ABOUT THIS TASK:
Only these lines of the data below are wanted: the one with "Open video settings gear menu", the one with "Open the 'Тип", and any lines between them, each repeated exactly.

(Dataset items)
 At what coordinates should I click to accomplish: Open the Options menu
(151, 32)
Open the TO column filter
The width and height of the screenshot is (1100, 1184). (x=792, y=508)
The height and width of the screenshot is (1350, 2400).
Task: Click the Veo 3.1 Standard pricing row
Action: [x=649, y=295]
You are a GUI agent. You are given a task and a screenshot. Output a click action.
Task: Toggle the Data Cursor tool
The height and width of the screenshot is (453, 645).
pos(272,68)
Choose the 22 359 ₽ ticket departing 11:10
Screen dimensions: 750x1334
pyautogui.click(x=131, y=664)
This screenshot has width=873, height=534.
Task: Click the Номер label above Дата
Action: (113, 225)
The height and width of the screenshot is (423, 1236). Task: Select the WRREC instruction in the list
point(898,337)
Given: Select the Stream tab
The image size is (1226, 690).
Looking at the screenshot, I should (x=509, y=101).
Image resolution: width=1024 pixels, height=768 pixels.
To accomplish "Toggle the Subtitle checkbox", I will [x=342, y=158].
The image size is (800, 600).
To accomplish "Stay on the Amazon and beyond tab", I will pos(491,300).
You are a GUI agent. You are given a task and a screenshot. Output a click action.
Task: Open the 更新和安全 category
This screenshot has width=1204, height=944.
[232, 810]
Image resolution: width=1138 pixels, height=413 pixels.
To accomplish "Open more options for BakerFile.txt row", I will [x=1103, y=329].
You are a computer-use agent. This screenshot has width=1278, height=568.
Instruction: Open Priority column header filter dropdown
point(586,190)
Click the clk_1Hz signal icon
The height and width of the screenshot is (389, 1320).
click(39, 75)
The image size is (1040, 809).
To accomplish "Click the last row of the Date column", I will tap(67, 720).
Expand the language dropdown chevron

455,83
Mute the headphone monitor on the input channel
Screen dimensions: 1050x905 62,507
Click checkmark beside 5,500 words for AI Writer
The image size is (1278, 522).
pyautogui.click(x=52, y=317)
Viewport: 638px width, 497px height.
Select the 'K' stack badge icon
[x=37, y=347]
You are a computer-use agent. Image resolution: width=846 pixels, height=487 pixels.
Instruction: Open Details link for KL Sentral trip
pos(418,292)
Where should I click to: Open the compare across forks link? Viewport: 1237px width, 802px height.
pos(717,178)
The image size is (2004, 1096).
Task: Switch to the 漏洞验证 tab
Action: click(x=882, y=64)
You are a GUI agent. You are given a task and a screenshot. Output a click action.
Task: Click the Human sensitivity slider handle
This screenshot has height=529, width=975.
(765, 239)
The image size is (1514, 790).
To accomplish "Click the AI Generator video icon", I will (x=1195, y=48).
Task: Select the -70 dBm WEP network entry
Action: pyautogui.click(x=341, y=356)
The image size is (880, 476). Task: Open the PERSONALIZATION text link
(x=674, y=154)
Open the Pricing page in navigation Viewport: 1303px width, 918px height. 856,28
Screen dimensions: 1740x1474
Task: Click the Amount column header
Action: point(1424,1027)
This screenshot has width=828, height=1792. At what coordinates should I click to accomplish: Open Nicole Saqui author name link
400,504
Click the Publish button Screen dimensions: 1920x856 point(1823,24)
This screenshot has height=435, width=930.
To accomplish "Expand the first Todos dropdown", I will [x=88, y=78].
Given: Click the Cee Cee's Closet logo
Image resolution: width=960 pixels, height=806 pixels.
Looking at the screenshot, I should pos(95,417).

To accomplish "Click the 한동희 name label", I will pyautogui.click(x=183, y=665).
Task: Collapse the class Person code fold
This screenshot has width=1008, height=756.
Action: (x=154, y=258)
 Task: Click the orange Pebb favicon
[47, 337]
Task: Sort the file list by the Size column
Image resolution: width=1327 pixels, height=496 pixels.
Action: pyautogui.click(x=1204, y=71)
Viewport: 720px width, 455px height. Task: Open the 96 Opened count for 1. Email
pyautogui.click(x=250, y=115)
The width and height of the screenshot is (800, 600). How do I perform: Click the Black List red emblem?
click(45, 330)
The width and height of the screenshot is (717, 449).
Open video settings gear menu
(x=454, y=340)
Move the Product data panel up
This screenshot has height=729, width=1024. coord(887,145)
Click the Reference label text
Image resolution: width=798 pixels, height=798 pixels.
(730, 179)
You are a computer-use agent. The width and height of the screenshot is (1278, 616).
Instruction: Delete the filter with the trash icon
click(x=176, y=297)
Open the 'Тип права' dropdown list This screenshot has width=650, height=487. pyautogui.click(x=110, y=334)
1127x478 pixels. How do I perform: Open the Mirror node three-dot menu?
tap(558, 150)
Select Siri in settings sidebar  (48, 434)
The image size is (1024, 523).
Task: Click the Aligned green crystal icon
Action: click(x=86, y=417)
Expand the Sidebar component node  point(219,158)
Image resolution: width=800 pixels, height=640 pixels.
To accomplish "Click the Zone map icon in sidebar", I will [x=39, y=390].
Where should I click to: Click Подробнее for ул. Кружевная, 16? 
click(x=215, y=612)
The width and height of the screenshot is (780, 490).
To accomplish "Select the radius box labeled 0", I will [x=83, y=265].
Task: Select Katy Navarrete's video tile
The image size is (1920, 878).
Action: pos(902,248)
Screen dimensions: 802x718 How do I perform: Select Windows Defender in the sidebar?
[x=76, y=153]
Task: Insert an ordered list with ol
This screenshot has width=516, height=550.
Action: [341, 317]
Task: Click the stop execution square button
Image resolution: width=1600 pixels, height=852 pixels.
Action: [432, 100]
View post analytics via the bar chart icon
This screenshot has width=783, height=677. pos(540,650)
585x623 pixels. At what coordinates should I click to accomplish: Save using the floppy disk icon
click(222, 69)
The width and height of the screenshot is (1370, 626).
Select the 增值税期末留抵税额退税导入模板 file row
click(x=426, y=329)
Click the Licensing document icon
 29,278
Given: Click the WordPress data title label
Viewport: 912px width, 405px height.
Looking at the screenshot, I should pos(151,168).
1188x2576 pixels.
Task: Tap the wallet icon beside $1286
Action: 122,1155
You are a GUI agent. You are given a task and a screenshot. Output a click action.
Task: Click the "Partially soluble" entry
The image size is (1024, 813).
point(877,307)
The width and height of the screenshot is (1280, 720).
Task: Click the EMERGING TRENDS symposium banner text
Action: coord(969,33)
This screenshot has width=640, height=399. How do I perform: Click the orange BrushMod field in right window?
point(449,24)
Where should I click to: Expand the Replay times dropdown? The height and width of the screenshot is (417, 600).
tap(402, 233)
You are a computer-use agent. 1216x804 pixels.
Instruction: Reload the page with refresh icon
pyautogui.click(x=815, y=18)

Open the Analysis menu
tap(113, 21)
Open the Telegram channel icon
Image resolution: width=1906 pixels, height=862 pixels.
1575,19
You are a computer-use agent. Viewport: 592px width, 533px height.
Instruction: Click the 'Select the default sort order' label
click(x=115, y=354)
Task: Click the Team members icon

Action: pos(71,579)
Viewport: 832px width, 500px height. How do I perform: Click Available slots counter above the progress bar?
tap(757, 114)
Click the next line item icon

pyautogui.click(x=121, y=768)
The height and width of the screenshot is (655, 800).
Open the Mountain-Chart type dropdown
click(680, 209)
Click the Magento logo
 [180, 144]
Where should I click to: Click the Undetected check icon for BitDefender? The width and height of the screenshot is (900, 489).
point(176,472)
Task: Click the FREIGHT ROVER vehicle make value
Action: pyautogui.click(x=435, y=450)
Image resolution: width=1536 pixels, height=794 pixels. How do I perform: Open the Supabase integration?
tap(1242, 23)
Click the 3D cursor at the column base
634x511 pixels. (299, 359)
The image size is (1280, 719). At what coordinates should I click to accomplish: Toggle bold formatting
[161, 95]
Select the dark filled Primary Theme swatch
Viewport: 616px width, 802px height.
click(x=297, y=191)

RESPONSE TO THE TASK:
Open video settings gear menu
(x=454, y=340)
Move the Product data panel up
This screenshot has height=729, width=1024. coord(887,145)
Click the Reference label text
Image resolution: width=798 pixels, height=798 pixels.
(730, 179)
You are a computer-use agent. The width and height of the screenshot is (1278, 616).
Instruction: Delete the filter with the trash icon
click(x=176, y=297)
Open the 'Тип права' dropdown list This screenshot has width=650, height=487. pyautogui.click(x=110, y=334)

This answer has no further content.